I am considering buying a deal with the following numbers (provided by the seller):
Current purchase price 309,000
Sq. Ft. Actual Monthly / Actual Yearly
Unit A 1000 / 12000
Unit B 775 / 9300
Unit C 885 / 10620
Unit D 575 / 6900
Total Rental Income 3235 / 38820
Vacancy (5%) 162 / 1941
Gross Income 3073 / 36879
Management (8%) 259 / 3106
Insurance (estimate) 100 / 1200
Maintenance (5%) 162 / 1941
miscellaneous grounds, well, septic 50 / 600
Taxes 384 / 4603
Total Expenses 954 / 11450
Net Income 2119 / 25429
Cap rate @309,000 = 8.50%
25% down 5.5%IR 30 AM 1273 / 15276
Cash Flow 846 / 10153
Cash on Cash (ROI) 13.50%
Currently the property has the four units listed above and it has a large unfinished garage.
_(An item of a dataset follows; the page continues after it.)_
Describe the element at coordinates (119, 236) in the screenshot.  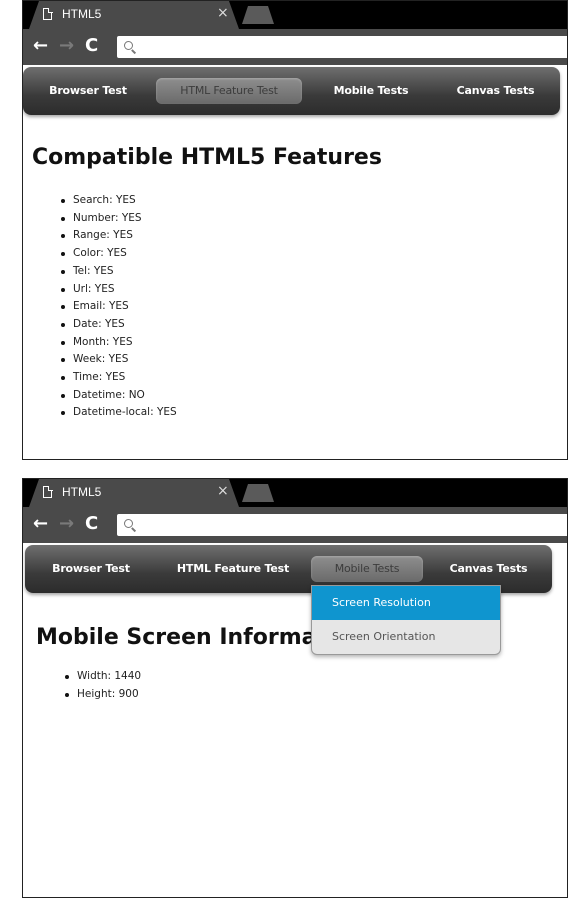
I see `list-item: Range: YES` at that location.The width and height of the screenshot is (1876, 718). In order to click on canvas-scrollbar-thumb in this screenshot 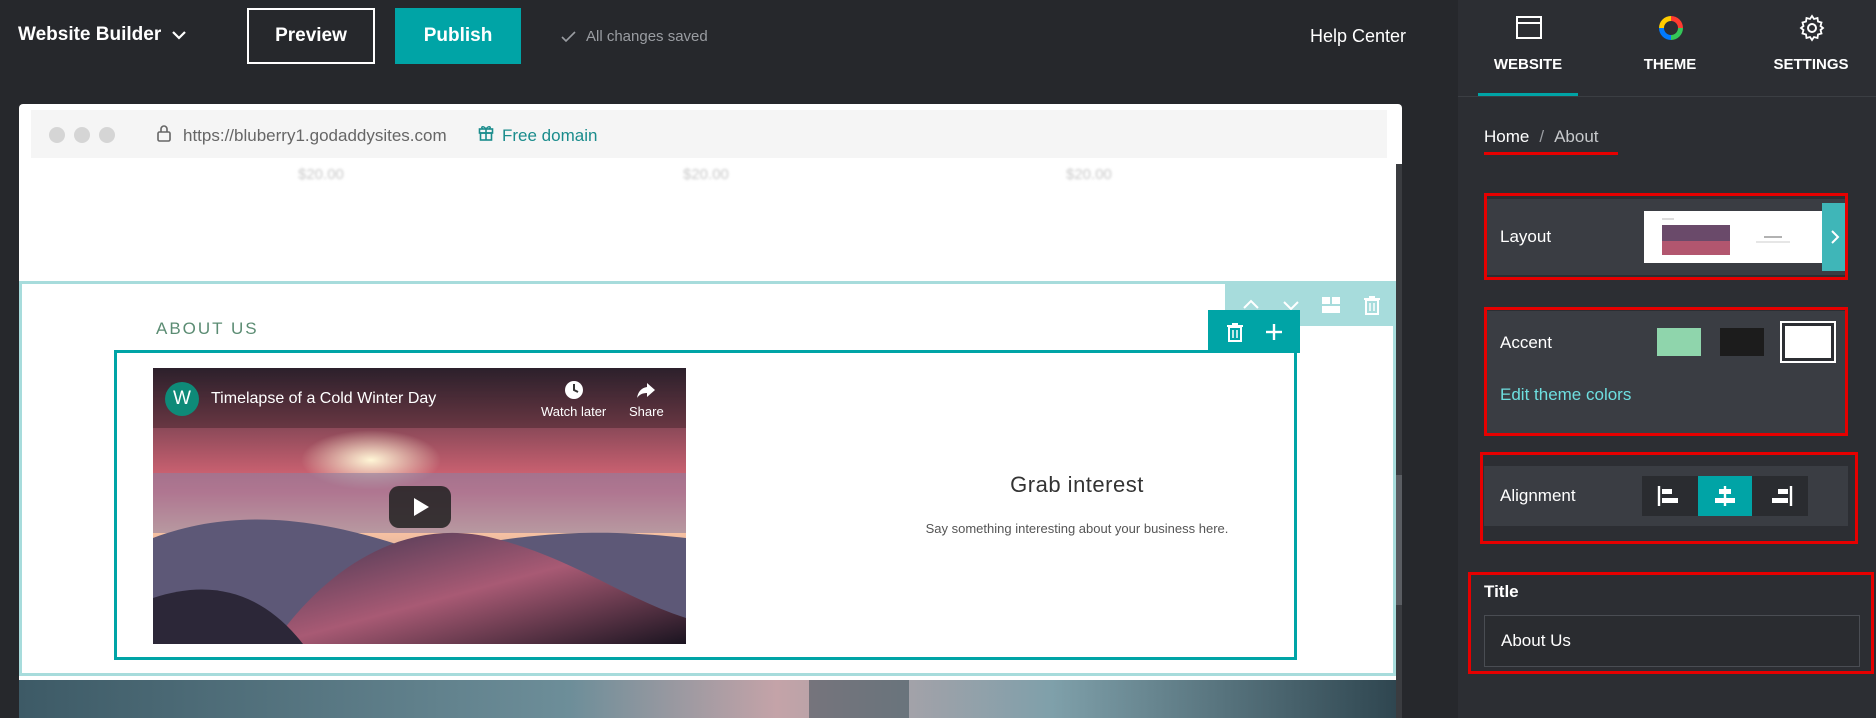, I will do `click(1399, 540)`.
My plan would be to add value to the property by spending 20-25k finishing the garage and adding another unit - most likely an efficiency ($575/month). Most of the money from the added until would fall to the bottom line each month, but lets just say only half would become net income. If I sold the property at an 8.5% cap rate it would make the property worth $339,000. So my questions are:
1. Do these number look reasonable? Anything you would add?
2. My understanding is that going from 4 unit to 5 until allows me to increase the value of the property based on cap rate. Is this true? Are there legal issues I should be considering when increasing from 4-5 units?
3. Would you do this deal?
Thanks in advance for your thoughts!